- **EXERCISE BRIEF**:
From the entries below, work out the number of lines that hold the word "blue", and give that number alone.

----

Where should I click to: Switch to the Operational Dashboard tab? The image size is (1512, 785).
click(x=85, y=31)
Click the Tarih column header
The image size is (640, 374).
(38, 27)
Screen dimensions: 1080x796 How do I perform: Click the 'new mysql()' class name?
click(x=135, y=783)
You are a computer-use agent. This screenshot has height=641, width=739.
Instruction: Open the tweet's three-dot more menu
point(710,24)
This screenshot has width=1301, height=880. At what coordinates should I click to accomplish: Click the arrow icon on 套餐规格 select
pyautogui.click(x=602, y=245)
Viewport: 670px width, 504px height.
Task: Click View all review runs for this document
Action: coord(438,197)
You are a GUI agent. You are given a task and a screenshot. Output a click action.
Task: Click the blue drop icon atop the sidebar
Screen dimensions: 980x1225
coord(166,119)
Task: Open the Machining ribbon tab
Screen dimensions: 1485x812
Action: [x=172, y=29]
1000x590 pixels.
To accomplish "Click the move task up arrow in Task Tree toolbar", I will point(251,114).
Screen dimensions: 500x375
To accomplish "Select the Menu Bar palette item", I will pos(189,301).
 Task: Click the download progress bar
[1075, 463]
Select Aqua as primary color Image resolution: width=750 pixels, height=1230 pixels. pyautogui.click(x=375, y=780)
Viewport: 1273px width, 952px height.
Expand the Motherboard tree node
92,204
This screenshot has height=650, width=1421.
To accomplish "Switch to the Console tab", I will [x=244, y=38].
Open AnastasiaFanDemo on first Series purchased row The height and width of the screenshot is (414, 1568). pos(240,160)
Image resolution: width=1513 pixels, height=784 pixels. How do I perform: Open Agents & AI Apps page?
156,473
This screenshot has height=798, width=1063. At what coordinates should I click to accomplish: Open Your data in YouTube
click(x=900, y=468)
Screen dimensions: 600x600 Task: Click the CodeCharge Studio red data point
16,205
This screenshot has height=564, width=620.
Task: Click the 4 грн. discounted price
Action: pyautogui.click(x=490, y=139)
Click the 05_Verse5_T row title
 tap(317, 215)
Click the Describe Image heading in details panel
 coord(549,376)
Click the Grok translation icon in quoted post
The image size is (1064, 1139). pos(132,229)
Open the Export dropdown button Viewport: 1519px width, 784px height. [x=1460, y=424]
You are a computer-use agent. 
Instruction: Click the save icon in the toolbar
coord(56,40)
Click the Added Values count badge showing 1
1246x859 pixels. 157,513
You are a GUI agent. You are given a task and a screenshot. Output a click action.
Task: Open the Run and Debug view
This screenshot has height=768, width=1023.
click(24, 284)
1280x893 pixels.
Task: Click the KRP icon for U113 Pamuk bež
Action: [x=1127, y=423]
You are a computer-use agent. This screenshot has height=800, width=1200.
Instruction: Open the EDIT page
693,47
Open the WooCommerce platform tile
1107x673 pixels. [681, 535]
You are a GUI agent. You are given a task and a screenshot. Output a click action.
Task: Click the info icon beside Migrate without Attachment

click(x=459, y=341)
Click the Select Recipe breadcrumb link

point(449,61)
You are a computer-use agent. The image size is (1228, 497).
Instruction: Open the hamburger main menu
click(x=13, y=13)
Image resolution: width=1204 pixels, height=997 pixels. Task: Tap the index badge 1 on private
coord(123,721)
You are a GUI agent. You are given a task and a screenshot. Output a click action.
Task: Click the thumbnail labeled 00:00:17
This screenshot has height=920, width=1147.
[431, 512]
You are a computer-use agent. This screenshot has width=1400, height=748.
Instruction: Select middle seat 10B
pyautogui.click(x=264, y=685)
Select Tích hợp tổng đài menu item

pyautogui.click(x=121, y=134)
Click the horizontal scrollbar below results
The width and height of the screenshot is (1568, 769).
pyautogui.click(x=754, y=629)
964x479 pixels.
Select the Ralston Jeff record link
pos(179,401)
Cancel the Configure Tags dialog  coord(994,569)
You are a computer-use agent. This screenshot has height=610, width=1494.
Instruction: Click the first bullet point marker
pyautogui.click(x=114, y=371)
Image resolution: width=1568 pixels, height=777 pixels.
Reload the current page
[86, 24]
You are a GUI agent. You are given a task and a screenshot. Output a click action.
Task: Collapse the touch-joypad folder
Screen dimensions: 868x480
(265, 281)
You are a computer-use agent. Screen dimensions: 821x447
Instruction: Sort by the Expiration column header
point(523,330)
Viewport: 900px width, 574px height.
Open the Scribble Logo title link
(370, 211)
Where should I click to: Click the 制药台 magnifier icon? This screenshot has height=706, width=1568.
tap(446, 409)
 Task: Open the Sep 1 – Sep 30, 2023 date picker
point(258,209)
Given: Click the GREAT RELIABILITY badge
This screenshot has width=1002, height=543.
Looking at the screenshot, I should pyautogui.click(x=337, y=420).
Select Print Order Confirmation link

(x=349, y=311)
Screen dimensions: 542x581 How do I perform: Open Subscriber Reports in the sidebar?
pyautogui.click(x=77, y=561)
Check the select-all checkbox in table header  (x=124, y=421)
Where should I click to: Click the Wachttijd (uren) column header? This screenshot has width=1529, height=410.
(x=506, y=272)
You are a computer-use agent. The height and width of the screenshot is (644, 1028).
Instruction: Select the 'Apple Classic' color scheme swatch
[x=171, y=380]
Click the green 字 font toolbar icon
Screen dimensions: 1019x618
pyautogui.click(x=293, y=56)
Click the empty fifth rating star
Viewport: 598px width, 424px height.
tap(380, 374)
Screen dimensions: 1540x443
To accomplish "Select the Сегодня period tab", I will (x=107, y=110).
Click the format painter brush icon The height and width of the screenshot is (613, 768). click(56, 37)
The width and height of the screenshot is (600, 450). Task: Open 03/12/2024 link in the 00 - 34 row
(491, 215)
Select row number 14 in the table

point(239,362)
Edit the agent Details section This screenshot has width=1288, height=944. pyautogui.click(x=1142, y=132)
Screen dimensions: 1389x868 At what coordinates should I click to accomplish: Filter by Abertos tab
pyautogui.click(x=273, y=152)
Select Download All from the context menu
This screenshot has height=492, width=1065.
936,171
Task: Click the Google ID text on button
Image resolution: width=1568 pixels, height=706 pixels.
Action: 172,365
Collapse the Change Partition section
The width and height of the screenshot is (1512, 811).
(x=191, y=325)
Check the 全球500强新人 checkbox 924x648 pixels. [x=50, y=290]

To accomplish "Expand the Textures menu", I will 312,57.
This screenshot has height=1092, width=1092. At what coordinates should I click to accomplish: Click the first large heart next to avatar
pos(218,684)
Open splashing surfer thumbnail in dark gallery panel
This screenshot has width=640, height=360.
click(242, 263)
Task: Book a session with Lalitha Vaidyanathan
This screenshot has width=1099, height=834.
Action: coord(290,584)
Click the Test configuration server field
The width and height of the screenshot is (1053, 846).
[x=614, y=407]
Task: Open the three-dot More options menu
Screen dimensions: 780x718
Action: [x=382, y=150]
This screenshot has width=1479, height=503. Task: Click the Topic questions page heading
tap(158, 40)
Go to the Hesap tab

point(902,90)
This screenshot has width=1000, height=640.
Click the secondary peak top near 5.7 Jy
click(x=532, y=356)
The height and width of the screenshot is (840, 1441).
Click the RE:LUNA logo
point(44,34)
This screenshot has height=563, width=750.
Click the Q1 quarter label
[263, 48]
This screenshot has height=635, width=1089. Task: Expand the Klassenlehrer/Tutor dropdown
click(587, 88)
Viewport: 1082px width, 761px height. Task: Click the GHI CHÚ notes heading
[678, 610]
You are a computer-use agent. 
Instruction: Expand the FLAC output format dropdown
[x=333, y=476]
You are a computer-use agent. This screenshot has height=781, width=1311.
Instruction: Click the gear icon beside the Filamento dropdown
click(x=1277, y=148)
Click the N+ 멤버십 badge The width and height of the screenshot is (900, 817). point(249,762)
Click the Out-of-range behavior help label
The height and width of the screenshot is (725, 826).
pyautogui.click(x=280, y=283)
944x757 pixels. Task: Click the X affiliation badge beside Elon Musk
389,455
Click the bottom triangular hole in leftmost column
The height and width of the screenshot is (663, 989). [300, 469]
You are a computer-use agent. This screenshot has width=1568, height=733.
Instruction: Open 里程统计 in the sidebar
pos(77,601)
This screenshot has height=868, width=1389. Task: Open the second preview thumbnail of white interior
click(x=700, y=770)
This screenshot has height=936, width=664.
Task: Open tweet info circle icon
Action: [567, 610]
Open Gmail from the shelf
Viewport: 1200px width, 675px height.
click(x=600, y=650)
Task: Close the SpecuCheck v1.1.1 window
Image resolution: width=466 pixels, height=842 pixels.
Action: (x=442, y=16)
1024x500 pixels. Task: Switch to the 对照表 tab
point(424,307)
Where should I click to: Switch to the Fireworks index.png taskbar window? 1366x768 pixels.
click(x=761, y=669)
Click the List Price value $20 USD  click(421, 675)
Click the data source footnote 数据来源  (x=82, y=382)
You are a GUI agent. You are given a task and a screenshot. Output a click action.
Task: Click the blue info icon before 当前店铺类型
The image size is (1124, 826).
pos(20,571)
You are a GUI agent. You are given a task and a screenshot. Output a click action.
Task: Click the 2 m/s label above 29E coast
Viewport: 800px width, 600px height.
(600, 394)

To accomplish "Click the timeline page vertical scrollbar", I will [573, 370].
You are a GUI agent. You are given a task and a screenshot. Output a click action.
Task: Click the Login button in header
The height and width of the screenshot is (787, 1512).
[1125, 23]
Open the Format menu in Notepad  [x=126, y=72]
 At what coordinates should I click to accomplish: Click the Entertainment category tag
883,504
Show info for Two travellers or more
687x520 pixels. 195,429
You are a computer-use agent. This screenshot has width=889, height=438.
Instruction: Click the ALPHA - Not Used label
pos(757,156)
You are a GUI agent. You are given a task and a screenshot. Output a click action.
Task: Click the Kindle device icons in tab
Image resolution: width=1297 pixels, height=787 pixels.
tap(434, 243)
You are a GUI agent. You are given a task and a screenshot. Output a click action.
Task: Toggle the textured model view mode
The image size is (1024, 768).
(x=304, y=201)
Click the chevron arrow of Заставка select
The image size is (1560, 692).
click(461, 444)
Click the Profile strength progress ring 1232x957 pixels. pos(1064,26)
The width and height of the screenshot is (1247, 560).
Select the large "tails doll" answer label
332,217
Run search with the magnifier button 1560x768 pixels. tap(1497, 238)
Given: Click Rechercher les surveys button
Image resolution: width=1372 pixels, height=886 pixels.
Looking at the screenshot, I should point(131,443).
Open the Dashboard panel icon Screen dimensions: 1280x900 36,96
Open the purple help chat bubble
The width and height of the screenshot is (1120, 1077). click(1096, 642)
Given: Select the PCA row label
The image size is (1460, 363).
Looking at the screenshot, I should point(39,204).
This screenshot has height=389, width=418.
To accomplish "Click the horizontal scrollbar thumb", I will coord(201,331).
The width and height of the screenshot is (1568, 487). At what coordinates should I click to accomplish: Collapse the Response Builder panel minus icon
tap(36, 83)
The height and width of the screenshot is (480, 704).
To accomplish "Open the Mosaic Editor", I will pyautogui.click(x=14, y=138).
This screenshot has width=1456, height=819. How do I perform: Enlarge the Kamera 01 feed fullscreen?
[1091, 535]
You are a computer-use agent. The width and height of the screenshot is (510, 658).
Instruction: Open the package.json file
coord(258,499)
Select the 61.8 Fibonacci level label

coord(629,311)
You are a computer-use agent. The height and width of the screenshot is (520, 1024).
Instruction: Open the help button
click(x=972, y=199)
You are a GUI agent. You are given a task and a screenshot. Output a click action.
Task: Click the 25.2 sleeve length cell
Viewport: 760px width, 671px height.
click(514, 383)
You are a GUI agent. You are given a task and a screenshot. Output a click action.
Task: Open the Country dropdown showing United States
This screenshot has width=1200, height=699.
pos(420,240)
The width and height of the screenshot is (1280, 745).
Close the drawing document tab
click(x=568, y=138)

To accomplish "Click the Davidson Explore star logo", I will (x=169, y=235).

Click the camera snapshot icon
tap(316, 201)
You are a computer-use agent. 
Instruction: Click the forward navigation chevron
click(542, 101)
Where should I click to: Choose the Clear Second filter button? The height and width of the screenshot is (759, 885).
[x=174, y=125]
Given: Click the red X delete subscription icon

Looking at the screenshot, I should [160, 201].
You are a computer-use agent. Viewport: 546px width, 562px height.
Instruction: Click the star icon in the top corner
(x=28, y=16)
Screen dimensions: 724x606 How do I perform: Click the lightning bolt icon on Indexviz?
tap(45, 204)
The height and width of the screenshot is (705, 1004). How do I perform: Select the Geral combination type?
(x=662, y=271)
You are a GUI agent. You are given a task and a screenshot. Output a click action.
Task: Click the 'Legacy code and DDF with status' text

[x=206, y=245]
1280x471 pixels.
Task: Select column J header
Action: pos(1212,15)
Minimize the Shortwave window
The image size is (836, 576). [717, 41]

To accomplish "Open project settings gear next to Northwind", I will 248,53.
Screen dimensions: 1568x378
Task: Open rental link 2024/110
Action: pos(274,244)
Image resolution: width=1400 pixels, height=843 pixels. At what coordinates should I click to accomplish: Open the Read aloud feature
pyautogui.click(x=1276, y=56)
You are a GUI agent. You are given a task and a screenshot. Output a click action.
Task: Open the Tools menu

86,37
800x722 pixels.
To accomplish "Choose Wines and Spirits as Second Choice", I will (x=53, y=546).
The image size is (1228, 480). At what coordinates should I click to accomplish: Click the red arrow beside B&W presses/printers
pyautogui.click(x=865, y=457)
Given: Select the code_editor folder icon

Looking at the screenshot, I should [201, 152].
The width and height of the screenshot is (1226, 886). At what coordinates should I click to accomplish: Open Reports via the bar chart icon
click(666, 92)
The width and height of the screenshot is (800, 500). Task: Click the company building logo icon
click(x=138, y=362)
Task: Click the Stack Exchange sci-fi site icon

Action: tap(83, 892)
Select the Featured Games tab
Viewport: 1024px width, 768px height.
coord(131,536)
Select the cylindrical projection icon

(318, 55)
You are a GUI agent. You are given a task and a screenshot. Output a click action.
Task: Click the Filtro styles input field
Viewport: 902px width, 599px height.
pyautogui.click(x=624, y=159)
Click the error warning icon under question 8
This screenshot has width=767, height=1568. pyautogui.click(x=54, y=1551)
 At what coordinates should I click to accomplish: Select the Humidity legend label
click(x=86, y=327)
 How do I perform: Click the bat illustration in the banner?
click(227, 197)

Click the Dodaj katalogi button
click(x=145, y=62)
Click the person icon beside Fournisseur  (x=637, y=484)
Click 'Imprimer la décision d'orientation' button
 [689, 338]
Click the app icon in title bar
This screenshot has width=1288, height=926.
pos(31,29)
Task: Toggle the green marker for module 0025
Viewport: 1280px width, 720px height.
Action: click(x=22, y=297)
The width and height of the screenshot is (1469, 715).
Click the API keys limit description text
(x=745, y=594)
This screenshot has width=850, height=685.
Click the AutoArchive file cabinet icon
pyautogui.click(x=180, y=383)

----

- **SOLUTION FOR THIS TASK**:
2